On this date in 1659 the first British cheque (£400) was written by Nicholas Vanacker and is now in the archives of the National Westminster Bank. 10 facts about cheques.


Cheque

  1. While cheques might not have been used in Britain until 1659, there is evidence that requests to pay money to specific people were being used in India in 321 BC and that they were also used in Ancient Rome and Persia, where they referred to them as čak or sakk.
  2. The Americans spell it "check" rather than "cheque", which was, in fact, they way everyone spelled the word at first. It was thought to originate from "a check against forgery". The Commonwealth and Ireland used the "cheque" spelling from 1828 when James William Gilbart started using it in his Practical Treatise on Banking, possibly to distinguish it from other usages of the word.
  3. It was 1717 before the Bank of England began issuing pre-printed forms, on special paper to discourage forgery.
  4. Can you actually pay those oversized ones people pose with when they've won the Lottery or on charity fundraising shows? Yes, but the bank might charge extra for doing it.
  5. The largest cheque ever, according to Guinness World Records, measured 12 x 25 metres (39 x 82 feet).
  6. There is such a thing as a left-handed cheque book.
  7. A person who writes a cheque is called the drawer. The person or entity which is to receive the money is called the payee, and the bank the money is to come out of is the drawee.
  8. The days of the cheque are almost certainly numbered thanks to debit cards, electronic transactions and online banking. Banks prefer these non-paper based methods and encourage their customers to use those instead. Many UK shops will no longer accept them.

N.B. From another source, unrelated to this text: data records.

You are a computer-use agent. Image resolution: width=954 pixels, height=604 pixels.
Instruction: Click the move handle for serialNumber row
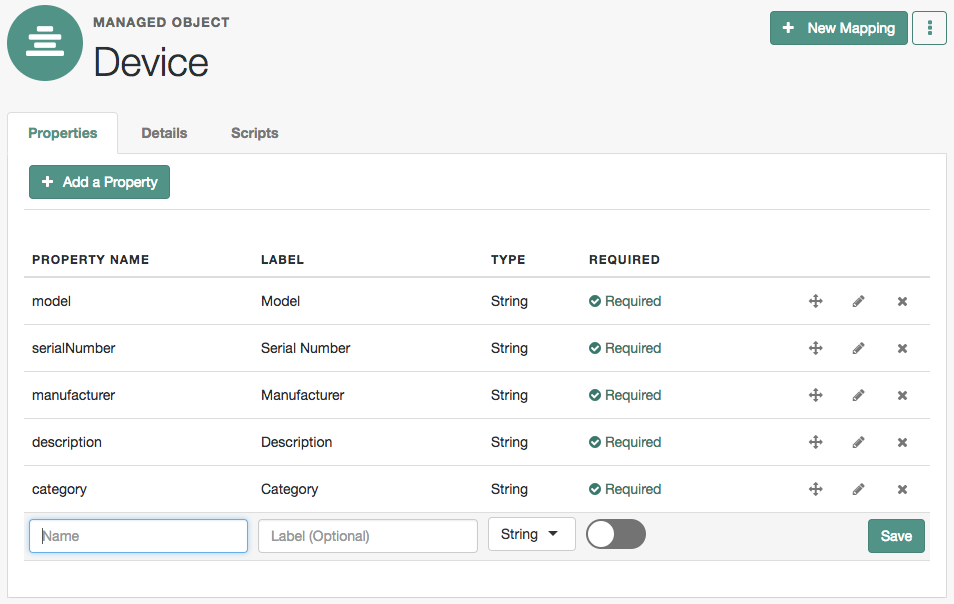pyautogui.click(x=815, y=348)
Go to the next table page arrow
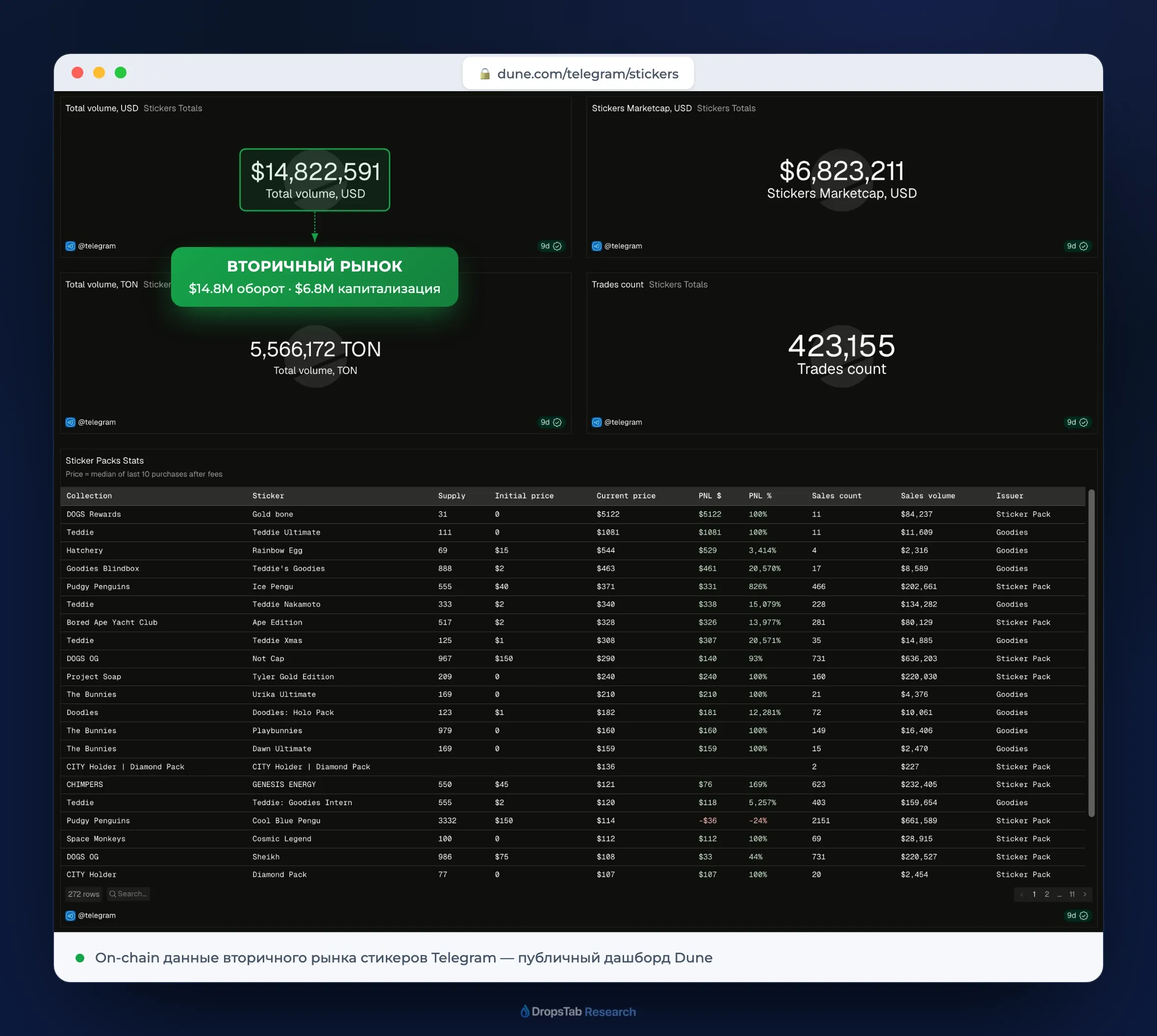This screenshot has height=1036, width=1157. [1084, 894]
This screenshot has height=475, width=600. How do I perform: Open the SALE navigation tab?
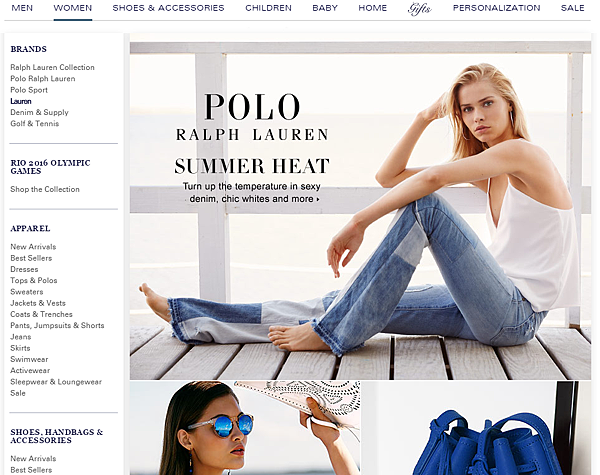click(x=572, y=8)
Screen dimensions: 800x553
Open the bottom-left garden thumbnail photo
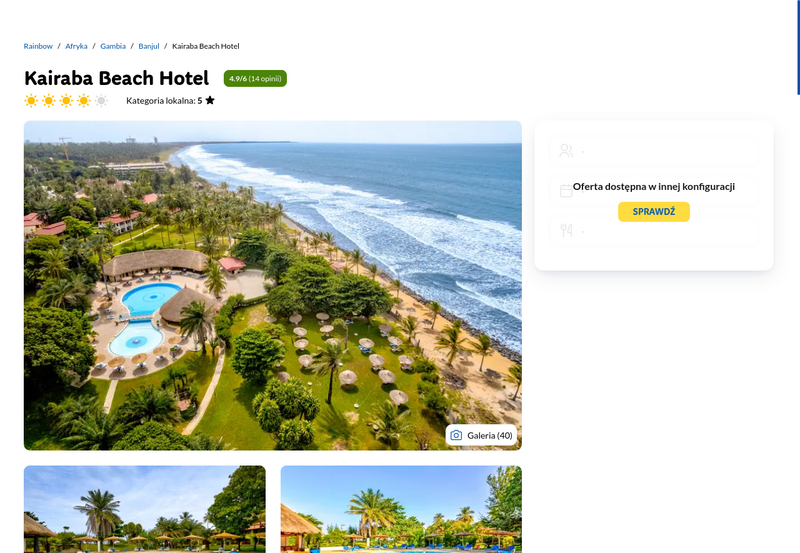click(x=144, y=509)
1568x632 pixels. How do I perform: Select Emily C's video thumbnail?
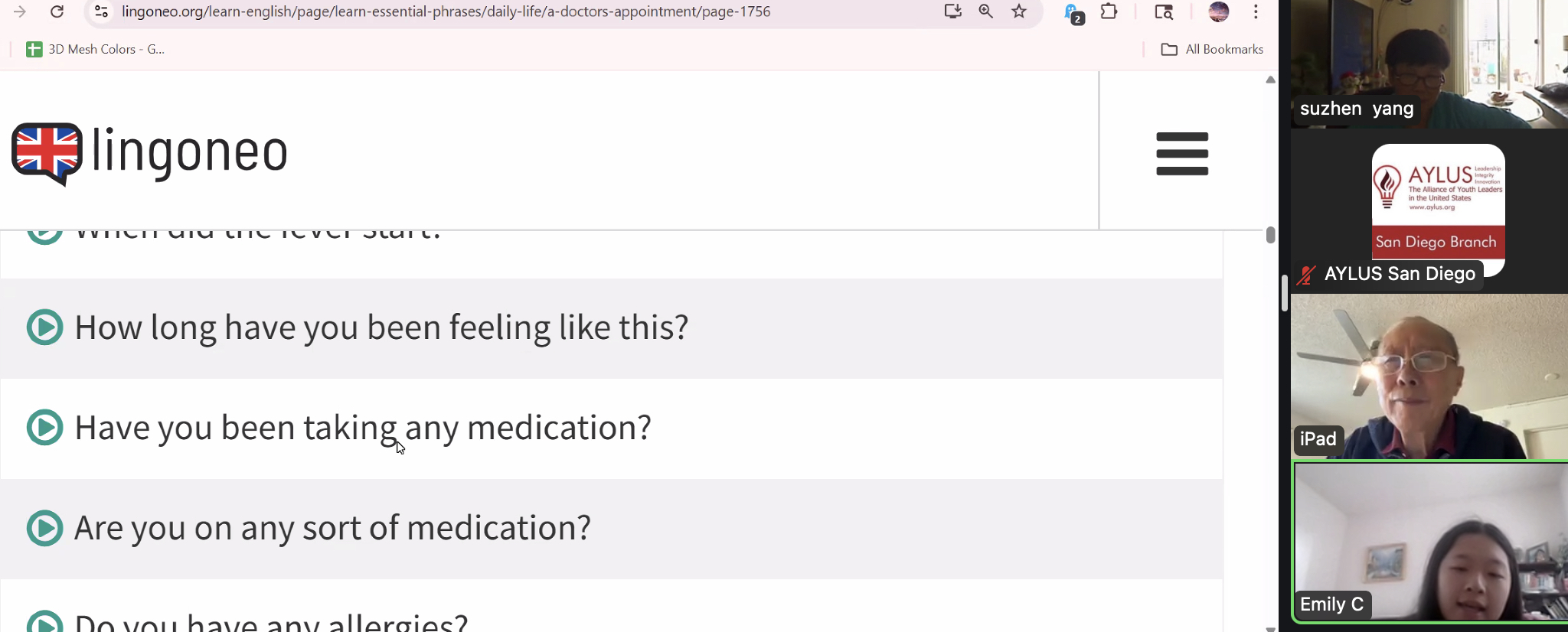click(1430, 542)
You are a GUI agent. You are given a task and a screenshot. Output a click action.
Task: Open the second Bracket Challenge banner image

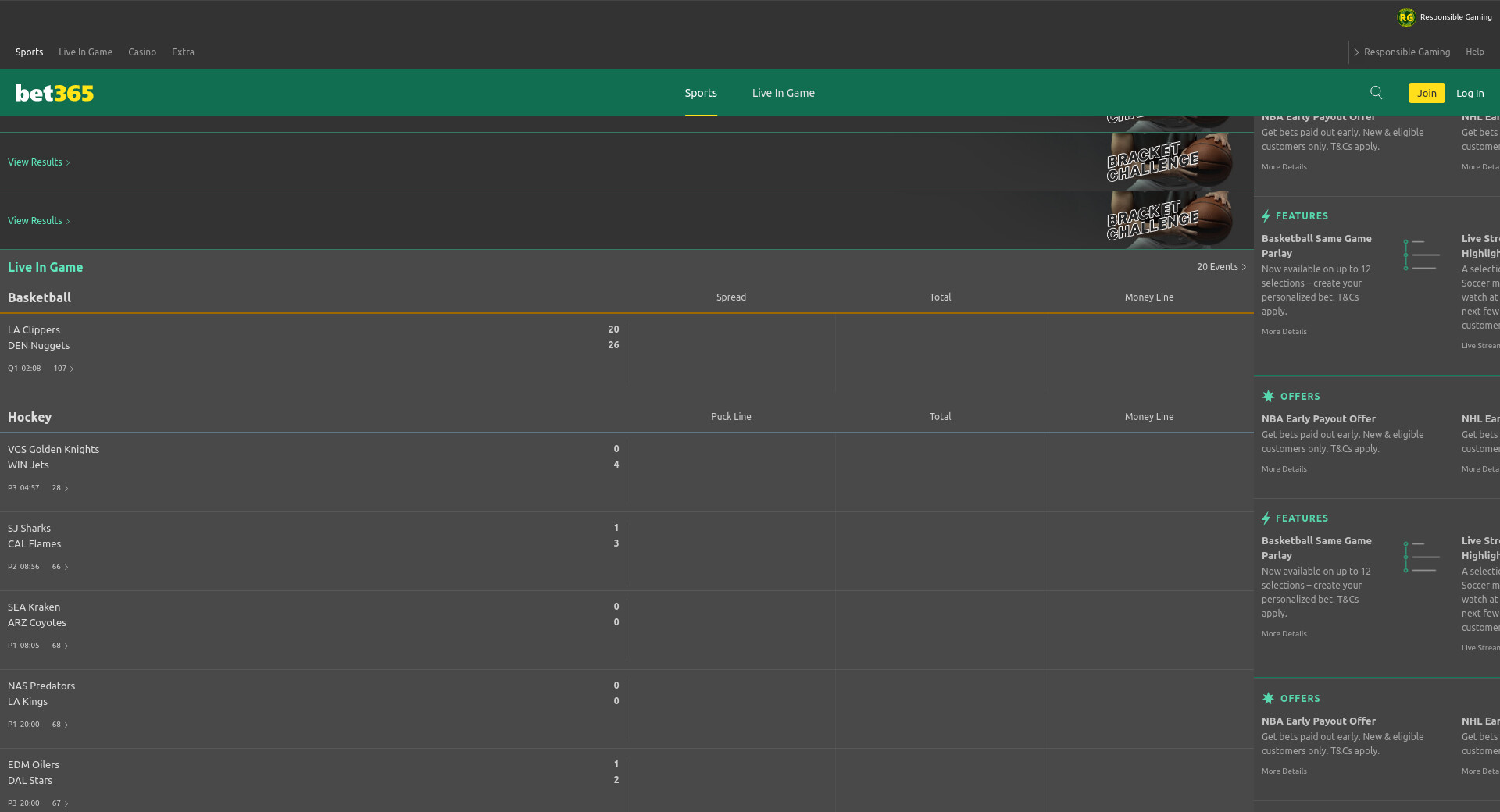pos(1167,220)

  9. If there is insufficient money in a drawer's account to honour a cheque that they've written, the cheque is said to have "bounced", or is a "rubber cheque". The drawer will be penalised by their bank when this happens. It's also possible for a drawer to stop a cheque and tell the bank not to pay out, say if the payee loses the cheque and there's a chance someone else will find it and try to cash it.
  10. The band Oasis once promised a full refund for a cancelled show, but regretted it when they realised just how much it would cost them. Their solution was to issue cheques, signed by the band, in the hope that people would keep them as autographs rather than cash them.